____ TEXT

# ST3 side skirts nicked!!!



## Dazzel81 (Apr 20, 2013)

About to leave for work this morning to be greeted by this 













to say im fuming is an understatement, just shows really can't have something nice & well looked after, without somebody wanting to ruin it


----------



## Demetrios72 (Jun 27, 2011)

You are  kidding me!!

low life


----------



## Mikej857 (Jan 17, 2012)

Seems to widespread with this model and the focus, I've heard of cars that have had the whole body kit stolen


----------



## Brian1612 (Apr 5, 2015)

Ridiculous.


----------



## Starbuck88 (Nov 12, 2013)

What a joke, feel for you. scum


----------



## SBM (Jul 4, 2013)

Demetri said:


> You are  kidding me!!
> 
> low life


^^^^ could put it any better 

I cannot blame you for being fuming - shocking this is... How much is it going to cost to get it sorted? no CCTV?


----------



## bradleymarky (Nov 29, 2013)

Scum of the earth. Is there any damage to the body..


----------



## Kiashuma (May 4, 2011)

Nightmare. Wonder why one side was bonded on and not the other.


----------



## adlem (Jul 6, 2008)

FFS! Looks like the mk7 is going to suffer as bad as the mk6 for thefts. 

Makes you wonder we bother ever striving for anything nice in life


----------



## ffrs1444 (Jun 7, 2008)

that is a joke mate gutted for you.


----------



## empsburna (Apr 5, 2006)

I hope there is no other damage.

________

◆ **SET TASKS**
(A) In the side skirts thread, which usernames have a date from 2013 shown beside them?
(B) Can you write out the part of the side skirts thread starting with "## Kiashuma (May" and going on through "mk6 for thefts."?

____ DATASET CONTENT

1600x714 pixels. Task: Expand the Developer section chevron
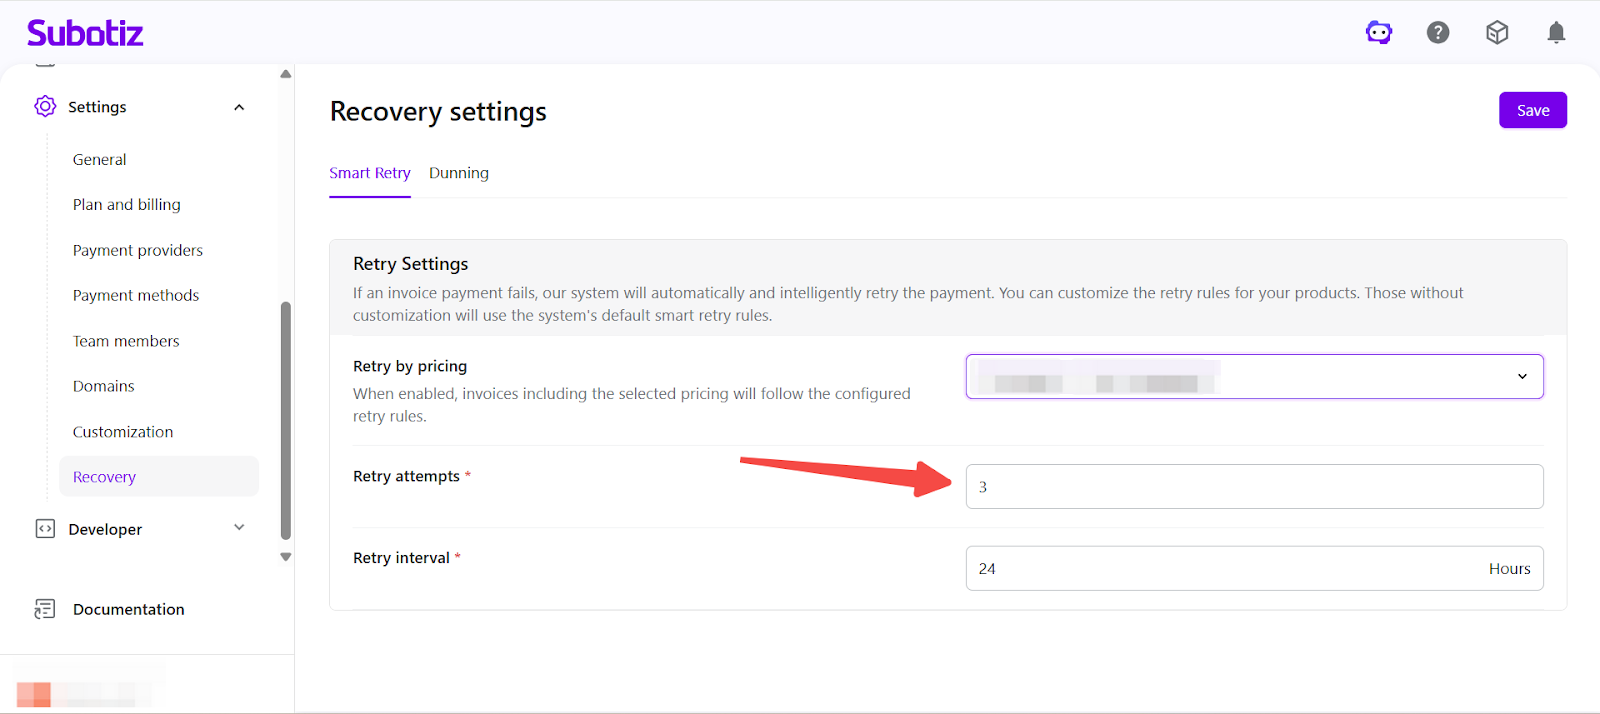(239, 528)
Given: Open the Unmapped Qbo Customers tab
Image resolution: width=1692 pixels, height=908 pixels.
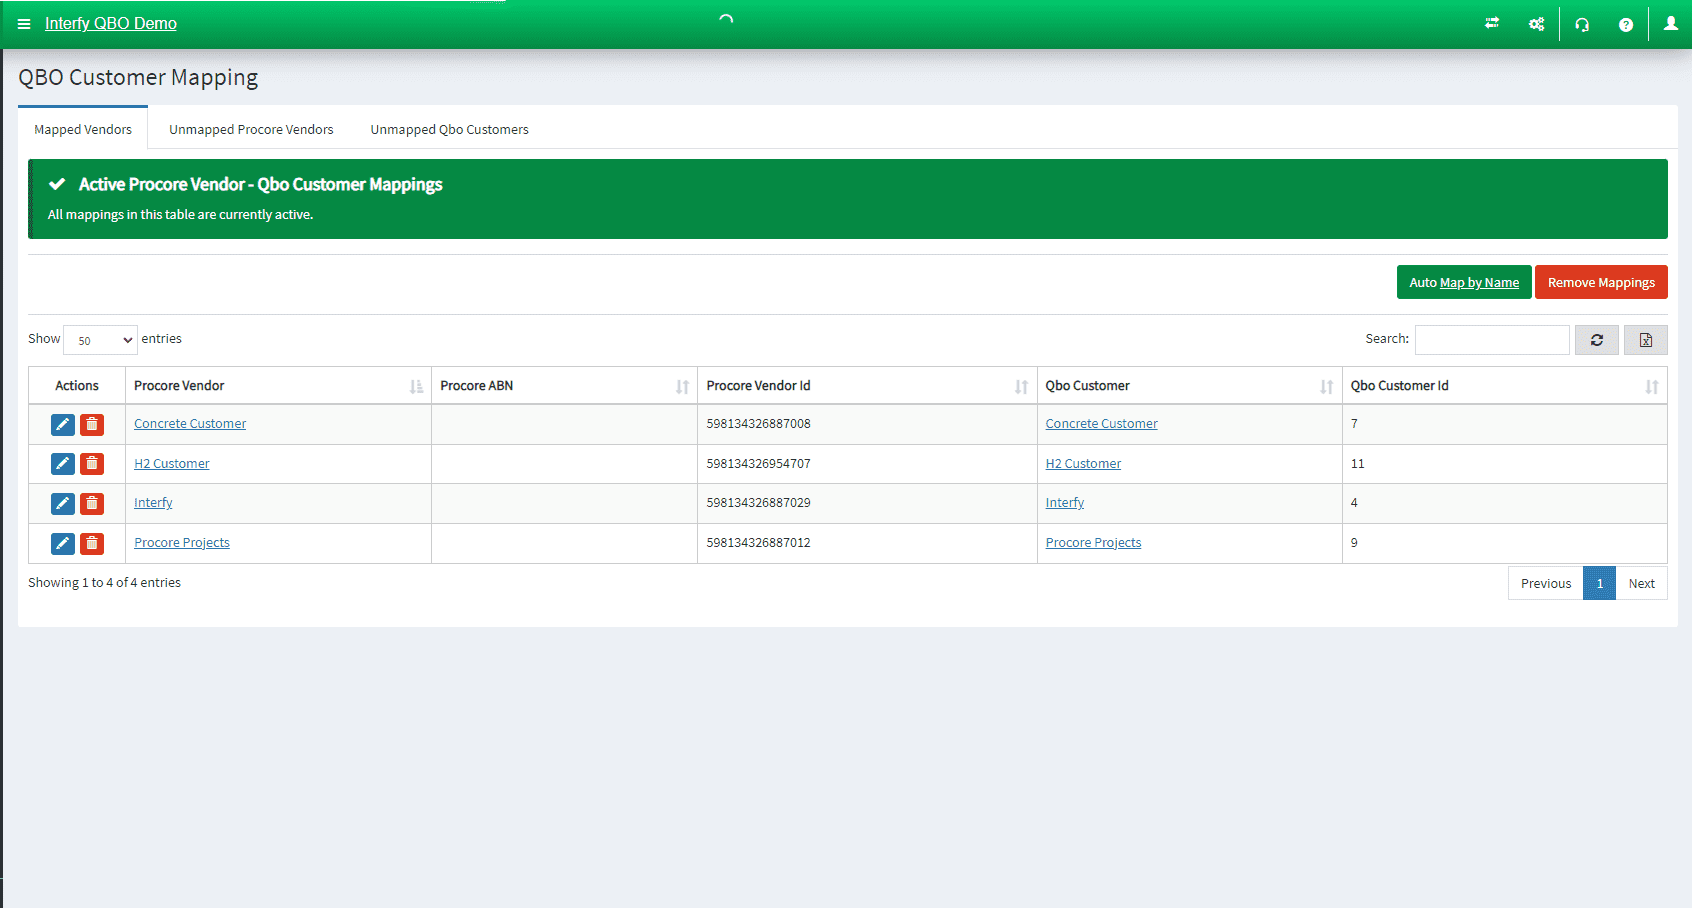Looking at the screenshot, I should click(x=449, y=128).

________

◆ **PROBLEM SOLUTIONS**
(A) Dazzel81, Starbuck88, SBM, bradleymarky

(B)
## Kiashuma (May 4, 2011)

Nightmare. Wonder why one side was bonded on and not the other.


----------



## adlem (Jul 6, 2008)

FFS! Looks like the mk7 is going to suffer as bad as the mk6 for thefts.